## PROBLEM
If a line in the data below includes the string "comment", please return a copy of it.

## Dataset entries
# # # #

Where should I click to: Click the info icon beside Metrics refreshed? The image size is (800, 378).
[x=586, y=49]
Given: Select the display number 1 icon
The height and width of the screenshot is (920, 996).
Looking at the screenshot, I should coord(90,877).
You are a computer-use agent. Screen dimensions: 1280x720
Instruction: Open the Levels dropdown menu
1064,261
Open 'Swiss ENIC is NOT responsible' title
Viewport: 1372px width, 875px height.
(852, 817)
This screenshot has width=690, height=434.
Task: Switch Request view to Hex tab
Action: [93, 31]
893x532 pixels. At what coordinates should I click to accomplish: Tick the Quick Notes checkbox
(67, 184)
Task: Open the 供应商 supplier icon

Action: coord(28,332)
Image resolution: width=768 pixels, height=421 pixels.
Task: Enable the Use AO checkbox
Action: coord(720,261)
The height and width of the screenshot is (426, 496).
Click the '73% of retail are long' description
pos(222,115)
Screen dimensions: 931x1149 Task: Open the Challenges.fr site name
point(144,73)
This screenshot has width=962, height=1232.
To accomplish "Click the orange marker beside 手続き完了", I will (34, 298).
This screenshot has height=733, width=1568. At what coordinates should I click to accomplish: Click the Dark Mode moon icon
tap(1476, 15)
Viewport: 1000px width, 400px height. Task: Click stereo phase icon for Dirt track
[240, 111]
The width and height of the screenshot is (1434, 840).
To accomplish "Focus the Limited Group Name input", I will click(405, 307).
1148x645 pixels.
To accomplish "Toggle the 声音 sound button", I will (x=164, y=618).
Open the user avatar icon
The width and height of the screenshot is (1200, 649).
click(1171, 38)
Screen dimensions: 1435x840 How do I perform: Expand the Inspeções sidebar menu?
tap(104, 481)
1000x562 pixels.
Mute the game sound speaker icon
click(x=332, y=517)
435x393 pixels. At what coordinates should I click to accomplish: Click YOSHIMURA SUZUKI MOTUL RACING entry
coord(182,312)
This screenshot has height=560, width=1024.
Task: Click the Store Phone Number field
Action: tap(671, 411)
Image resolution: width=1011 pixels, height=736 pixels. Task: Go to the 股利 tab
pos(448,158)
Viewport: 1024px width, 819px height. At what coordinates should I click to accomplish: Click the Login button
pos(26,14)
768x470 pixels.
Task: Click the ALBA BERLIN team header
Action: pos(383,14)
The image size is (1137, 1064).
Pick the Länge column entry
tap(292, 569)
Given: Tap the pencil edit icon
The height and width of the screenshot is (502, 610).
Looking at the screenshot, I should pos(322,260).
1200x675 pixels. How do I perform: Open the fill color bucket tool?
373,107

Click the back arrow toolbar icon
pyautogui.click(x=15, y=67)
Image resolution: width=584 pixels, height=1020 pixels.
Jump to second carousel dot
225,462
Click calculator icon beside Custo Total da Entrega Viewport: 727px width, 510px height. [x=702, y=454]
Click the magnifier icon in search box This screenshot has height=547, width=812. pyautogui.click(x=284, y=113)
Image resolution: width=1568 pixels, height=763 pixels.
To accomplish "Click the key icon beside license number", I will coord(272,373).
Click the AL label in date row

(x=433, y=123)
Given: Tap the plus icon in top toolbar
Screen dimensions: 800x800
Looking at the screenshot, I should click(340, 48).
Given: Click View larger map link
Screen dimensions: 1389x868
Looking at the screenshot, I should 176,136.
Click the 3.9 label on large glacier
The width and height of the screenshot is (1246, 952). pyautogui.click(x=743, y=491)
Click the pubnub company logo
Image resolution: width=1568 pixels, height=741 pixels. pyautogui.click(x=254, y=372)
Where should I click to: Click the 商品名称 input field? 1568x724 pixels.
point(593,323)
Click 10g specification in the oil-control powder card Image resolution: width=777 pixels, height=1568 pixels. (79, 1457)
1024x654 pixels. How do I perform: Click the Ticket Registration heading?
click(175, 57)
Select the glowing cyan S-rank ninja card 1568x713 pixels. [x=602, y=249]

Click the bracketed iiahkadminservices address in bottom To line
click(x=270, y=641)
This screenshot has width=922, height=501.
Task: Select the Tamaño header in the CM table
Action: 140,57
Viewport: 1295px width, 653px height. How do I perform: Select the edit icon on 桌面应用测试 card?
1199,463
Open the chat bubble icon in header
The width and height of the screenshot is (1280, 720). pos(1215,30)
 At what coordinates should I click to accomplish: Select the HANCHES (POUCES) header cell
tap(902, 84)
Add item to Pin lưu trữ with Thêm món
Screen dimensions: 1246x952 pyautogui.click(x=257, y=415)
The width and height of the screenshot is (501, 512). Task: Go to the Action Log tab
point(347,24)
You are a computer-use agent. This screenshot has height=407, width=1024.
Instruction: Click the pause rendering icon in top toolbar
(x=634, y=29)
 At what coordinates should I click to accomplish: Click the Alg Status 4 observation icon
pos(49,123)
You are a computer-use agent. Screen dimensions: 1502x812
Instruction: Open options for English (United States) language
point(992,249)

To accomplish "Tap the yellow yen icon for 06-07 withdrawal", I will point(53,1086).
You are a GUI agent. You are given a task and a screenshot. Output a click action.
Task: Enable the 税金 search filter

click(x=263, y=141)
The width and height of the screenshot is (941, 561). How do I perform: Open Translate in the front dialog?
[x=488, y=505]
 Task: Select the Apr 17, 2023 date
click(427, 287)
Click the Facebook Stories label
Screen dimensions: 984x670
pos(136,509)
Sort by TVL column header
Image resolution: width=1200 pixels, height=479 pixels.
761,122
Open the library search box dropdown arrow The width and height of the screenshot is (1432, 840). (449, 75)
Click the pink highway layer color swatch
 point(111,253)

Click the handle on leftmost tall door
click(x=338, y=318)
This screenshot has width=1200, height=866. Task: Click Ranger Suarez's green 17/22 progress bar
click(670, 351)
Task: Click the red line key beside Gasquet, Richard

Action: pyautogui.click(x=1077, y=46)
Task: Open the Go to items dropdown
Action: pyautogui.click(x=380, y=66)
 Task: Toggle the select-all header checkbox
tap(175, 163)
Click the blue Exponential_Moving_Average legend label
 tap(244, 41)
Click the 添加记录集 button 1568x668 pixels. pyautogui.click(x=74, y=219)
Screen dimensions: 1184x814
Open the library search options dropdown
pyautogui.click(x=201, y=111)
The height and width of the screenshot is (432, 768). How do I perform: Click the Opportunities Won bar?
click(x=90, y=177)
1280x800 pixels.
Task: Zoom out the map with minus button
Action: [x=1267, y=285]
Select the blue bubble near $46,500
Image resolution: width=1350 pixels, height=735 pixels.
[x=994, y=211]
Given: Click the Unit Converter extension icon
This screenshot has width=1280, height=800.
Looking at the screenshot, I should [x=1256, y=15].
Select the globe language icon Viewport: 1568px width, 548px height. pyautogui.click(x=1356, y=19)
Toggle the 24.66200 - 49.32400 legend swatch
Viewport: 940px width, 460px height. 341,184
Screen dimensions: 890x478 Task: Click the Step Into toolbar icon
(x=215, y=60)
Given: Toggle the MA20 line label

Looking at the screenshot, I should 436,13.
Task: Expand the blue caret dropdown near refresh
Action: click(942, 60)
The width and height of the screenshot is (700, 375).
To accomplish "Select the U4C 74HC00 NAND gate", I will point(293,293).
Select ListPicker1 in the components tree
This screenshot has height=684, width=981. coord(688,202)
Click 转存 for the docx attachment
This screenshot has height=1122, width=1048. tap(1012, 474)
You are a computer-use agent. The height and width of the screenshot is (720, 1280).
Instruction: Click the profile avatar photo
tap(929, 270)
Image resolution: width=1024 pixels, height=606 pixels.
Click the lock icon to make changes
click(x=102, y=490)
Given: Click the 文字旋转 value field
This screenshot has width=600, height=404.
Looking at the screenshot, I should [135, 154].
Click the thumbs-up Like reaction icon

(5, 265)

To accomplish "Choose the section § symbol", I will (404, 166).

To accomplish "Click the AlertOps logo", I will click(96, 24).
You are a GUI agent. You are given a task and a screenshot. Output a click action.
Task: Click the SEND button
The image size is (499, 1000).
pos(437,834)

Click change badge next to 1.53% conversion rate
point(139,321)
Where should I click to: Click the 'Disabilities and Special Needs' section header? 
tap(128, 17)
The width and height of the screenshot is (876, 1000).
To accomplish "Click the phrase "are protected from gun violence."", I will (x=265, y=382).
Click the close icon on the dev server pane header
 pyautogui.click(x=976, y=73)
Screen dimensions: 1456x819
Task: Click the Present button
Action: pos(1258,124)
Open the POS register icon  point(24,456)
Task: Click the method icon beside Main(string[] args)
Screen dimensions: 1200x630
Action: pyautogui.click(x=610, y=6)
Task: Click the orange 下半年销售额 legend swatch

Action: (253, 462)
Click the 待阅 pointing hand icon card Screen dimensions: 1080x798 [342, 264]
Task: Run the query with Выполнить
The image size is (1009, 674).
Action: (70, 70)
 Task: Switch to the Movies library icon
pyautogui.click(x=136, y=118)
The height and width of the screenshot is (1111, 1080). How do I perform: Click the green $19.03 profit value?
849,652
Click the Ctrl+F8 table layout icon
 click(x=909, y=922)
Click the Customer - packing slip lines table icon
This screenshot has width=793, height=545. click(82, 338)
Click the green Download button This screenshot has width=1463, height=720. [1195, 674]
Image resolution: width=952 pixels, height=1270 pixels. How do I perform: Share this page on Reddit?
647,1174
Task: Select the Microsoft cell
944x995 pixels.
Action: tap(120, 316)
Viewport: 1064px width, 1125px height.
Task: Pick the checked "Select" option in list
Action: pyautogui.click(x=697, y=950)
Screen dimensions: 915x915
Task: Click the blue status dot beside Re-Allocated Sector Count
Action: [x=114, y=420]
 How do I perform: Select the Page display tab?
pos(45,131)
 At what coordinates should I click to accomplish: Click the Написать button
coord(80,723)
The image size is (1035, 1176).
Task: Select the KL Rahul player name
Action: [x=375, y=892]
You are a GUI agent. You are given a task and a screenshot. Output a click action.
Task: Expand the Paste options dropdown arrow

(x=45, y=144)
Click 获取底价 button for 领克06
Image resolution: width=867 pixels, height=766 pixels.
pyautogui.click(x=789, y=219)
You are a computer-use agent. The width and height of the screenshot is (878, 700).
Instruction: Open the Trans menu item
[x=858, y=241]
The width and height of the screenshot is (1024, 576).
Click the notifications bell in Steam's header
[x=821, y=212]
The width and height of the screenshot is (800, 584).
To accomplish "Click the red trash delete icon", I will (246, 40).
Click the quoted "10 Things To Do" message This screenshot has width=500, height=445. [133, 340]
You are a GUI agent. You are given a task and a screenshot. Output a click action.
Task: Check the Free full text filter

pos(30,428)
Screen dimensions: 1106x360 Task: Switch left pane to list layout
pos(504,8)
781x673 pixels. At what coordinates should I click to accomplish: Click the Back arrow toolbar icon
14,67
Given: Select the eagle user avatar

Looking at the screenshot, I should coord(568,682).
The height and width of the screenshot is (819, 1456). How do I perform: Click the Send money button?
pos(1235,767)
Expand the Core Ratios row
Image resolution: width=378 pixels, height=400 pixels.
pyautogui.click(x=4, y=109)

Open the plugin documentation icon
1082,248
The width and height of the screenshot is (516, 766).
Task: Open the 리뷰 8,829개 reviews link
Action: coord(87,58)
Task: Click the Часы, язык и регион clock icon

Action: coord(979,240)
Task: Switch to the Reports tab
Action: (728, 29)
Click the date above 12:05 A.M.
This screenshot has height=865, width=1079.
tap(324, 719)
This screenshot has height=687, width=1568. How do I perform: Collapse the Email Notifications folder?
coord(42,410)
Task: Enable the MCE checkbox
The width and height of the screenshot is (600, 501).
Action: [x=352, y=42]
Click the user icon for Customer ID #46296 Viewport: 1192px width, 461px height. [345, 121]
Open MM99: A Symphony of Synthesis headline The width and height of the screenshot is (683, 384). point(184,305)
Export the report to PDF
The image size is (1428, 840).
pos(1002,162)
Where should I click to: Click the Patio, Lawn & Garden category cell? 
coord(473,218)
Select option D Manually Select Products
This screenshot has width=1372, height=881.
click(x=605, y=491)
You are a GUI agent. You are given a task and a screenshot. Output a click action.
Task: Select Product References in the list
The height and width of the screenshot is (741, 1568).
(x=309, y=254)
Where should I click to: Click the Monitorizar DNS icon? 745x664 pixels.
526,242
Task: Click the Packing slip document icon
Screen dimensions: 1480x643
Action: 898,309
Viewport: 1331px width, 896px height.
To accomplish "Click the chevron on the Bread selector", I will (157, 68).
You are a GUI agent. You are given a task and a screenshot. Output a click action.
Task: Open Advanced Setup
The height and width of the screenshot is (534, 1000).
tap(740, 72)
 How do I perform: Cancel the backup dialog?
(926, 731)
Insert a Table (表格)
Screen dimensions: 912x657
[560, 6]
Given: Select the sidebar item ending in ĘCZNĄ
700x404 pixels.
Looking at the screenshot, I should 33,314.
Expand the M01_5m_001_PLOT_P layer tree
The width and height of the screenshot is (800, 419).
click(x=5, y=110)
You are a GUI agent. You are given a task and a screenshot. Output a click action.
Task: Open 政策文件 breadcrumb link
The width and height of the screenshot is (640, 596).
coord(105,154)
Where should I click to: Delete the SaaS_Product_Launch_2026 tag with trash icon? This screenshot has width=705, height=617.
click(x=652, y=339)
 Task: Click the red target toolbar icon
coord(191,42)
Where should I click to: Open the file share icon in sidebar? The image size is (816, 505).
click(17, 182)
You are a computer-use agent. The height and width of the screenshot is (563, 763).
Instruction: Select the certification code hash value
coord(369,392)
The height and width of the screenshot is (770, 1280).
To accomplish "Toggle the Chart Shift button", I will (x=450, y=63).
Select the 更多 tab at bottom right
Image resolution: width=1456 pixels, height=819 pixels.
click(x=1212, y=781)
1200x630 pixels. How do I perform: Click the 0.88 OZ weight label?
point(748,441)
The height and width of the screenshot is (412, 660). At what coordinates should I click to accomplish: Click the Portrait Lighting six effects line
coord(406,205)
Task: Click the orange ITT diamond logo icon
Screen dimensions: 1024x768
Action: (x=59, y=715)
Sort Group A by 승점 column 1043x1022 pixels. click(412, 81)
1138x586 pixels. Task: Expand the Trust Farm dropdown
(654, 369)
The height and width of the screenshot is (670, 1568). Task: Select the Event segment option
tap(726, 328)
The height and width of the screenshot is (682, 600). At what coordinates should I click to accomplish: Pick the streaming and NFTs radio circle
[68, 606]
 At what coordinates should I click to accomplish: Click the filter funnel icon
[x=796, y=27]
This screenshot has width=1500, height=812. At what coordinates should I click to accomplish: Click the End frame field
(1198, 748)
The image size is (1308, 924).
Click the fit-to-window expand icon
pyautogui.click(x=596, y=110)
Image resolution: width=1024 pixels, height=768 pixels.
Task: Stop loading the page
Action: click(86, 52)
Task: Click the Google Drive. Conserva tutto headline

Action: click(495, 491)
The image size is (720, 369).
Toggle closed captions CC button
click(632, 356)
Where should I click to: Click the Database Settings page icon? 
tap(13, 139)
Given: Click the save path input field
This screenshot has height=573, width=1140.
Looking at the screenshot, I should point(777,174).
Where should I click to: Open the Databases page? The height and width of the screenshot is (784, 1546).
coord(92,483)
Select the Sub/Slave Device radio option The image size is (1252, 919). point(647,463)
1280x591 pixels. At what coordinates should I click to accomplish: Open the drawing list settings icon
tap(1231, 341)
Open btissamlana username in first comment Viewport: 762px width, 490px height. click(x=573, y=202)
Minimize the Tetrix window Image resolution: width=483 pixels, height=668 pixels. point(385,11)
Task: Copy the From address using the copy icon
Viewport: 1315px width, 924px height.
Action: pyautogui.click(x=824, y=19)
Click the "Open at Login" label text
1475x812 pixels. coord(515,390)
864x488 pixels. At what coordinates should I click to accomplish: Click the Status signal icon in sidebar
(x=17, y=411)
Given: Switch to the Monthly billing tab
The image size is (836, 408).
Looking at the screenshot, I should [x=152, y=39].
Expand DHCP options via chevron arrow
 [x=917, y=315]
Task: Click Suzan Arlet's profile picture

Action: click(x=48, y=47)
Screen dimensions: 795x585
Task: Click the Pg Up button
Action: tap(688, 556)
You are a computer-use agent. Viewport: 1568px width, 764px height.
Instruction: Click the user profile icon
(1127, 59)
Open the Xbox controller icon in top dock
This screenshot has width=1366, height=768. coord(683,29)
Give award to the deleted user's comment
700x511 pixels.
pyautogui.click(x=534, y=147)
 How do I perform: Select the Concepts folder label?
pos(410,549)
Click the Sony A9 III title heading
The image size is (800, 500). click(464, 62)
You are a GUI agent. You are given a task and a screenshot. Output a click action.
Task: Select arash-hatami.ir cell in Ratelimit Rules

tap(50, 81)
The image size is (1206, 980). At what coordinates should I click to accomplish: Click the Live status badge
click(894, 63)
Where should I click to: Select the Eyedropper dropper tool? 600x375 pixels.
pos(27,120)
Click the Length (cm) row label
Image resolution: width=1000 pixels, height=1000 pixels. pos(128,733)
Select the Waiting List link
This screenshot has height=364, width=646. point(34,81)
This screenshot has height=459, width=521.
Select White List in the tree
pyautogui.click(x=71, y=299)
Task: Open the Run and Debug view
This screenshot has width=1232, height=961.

# # # #

## SOLVED EXERCISE
Open btissamlana username in first comment Viewport: 762px width, 490px height. click(x=573, y=202)
Give award to the deleted user's comment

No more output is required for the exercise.